Edgeworth Economics conducted a study entitled "Economic Issues Associated with a Change of the RFS Point of Obligation" on behalf of Growth Energy to provide independent opinions regarding economic issues raised by parties on both sides of the argument. They found that the current structure creates no windfall profits or out of pocket costs:
".,.[T]he cost of RIN acquisition for blenders is integrated in their cost to acquire ethanol--ethanol with RINs attached costs more than ethanol without RINs."(pg.2)
"Because prices of gasoline blendstocks sold at wholesale reflect RIN values, merchant refiners recoup their costs to acquire RINs when they sell their gasoline products..." (pg.2)

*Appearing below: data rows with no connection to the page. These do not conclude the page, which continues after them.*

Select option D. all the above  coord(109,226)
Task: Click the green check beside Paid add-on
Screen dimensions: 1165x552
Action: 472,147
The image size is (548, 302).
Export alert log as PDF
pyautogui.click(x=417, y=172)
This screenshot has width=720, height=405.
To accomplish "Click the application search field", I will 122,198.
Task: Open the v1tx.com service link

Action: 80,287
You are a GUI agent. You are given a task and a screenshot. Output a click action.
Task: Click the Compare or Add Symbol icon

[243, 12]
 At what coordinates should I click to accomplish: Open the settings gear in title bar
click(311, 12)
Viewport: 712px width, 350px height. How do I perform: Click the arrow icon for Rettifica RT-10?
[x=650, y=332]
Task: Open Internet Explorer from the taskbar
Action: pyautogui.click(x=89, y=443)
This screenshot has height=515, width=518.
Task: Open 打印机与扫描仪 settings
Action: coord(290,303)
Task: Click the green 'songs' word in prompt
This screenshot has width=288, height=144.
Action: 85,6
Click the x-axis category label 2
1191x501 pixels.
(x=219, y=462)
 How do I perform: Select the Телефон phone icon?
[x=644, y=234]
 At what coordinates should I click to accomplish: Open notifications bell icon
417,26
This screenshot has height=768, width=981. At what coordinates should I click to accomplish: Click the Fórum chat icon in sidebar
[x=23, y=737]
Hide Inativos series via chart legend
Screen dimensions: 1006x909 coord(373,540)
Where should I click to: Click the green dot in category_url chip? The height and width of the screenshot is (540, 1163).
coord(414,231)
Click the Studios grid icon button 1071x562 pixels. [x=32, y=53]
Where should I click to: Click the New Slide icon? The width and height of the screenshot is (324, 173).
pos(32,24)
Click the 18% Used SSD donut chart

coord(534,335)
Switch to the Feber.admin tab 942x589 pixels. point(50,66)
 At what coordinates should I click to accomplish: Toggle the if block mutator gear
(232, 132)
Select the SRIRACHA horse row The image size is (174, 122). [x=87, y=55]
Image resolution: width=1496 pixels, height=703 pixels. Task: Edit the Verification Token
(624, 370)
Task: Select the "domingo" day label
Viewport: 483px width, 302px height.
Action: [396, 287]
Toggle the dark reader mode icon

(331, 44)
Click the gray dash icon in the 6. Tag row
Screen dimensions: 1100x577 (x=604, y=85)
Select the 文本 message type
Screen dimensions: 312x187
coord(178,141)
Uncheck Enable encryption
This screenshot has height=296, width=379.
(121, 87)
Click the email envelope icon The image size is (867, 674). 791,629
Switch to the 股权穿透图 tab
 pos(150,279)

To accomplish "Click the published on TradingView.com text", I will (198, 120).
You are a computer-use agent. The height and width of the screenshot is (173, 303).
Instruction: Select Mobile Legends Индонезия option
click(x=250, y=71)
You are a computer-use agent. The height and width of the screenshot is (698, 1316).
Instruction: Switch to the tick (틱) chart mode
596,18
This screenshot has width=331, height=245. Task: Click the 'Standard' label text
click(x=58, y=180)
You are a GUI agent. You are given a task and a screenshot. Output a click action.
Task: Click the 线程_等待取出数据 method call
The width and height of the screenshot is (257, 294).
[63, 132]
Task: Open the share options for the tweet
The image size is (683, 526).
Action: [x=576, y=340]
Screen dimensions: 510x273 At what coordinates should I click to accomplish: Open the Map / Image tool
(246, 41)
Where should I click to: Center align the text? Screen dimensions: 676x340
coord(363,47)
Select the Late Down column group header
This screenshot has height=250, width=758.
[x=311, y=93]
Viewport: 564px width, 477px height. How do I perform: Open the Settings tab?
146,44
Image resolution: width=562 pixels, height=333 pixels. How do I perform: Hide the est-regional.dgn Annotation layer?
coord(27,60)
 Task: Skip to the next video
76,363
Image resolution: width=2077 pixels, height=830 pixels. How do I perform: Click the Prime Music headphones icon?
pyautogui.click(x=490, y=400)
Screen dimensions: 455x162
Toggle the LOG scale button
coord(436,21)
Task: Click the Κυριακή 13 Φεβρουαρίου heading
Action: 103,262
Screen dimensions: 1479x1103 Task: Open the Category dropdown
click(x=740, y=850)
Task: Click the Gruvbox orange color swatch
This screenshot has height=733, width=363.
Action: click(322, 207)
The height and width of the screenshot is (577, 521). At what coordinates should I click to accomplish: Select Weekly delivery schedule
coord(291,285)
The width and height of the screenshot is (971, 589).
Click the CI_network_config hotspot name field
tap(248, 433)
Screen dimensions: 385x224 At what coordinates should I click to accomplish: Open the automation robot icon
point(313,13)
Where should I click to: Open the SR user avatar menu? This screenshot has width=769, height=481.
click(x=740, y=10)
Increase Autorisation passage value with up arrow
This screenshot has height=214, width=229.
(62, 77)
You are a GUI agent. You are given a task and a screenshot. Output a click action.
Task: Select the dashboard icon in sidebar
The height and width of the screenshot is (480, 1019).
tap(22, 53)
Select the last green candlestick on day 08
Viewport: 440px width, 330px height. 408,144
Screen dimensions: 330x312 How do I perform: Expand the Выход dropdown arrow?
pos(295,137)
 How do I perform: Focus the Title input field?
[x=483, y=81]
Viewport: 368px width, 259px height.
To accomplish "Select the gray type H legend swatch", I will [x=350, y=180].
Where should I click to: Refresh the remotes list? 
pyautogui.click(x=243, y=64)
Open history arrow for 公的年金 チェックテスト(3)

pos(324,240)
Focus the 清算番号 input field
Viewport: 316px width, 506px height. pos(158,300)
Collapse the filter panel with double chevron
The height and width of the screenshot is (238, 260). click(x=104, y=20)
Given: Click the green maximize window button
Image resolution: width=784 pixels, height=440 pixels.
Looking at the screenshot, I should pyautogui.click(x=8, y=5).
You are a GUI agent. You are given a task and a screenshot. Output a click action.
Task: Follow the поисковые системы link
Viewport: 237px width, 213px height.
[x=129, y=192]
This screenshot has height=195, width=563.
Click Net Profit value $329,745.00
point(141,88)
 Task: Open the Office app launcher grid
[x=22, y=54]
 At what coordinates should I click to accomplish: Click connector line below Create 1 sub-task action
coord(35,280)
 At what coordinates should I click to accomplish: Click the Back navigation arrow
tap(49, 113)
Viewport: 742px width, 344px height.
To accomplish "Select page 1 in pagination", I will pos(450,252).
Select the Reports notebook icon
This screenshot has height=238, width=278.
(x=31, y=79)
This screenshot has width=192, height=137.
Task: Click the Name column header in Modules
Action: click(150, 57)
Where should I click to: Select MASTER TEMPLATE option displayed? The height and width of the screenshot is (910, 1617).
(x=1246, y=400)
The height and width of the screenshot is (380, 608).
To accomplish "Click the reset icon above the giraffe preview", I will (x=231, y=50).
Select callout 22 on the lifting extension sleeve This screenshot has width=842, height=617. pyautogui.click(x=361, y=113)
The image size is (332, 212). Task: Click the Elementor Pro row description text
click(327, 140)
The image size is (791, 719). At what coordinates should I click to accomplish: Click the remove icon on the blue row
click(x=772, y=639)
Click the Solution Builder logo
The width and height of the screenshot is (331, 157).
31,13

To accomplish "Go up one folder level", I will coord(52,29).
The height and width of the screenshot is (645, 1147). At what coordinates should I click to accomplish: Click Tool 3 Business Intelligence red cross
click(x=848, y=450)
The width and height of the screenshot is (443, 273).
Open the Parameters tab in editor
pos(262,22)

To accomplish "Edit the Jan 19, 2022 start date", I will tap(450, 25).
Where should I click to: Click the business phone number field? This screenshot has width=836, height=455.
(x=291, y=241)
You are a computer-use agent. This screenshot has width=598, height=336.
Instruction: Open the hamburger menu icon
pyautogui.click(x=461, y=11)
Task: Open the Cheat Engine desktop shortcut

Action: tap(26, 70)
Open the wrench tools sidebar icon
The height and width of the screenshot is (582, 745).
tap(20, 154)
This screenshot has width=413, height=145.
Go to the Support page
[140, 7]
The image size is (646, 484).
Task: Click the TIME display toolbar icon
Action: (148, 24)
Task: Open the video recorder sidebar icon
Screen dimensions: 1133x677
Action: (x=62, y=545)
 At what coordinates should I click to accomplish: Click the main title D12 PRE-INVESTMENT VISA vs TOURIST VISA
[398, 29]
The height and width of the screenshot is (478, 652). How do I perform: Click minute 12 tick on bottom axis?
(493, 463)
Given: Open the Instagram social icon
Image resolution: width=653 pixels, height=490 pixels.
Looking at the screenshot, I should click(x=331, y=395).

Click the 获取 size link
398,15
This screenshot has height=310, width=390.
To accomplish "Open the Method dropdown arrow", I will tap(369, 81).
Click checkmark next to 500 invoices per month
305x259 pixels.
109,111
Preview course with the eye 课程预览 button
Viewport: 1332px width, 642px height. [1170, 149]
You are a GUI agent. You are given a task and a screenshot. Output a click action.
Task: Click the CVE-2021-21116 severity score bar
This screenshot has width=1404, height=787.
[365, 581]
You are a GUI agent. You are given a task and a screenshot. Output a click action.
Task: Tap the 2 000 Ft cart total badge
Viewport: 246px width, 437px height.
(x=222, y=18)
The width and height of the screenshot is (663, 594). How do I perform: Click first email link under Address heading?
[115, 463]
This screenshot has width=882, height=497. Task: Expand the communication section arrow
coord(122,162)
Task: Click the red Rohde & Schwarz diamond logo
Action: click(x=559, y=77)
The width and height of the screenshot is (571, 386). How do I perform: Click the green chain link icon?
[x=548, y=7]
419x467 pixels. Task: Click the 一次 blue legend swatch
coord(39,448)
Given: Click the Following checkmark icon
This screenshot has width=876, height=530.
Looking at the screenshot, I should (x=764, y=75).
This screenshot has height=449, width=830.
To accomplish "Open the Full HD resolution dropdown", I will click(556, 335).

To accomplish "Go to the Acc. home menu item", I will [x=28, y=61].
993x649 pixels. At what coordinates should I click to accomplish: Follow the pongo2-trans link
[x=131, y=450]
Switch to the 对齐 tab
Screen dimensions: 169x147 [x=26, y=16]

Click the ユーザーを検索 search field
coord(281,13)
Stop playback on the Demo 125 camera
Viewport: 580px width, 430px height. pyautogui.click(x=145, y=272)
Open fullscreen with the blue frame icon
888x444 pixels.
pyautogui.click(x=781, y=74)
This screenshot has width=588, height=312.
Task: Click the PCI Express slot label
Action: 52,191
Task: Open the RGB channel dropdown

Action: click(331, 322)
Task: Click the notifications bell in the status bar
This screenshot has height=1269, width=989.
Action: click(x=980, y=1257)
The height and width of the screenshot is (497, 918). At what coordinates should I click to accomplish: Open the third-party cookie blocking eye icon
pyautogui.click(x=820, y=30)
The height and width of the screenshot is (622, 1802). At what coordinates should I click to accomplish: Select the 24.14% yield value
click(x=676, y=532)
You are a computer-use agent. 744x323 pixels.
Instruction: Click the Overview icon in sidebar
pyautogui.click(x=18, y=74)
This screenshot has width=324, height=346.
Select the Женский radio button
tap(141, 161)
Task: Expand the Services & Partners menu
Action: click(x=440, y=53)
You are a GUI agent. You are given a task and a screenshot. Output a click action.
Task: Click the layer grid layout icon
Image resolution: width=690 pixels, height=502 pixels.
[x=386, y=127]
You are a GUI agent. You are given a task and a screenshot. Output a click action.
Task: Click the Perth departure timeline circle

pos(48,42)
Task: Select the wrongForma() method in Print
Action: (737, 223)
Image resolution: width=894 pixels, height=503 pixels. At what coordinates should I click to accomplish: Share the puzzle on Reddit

"...Notwithstanding the fact that some companies report RIN expenses or RIN revenues as distinct line items in their financial statements, the overall impacts of RIN generation and sales (for nonintegrated blenders) and RIN acquisitions (for merchant refiners) are largely or perhaps completely offset by countervailing costs or revenues experienced by the companies in their transactions of component fuels." (pg.12)
EPA addressed these claims directly and at length in its Proposed Denial of Petitions for Rulemaking to Change the RFS Point of Obligation. EPA concluded that RIN transactions do not represent windfall gains to non-integrated blenders and integrated refiners, nor do they represent discriminatory costs to merchant refiners:
"Less obviously apparent, however, is the impact of the RFS program on the market price for the petroleum blendstocks that merchant refiners sell. As discussed further below, all refiners and importers of gasoline and diesel fuel incur costs to comply with RFS obligations. This is true whether the refiners and importers acquire RINs by blending renewable fuels or purchasing separated RINs - meaning no fundamental inequity exists." (pg.17)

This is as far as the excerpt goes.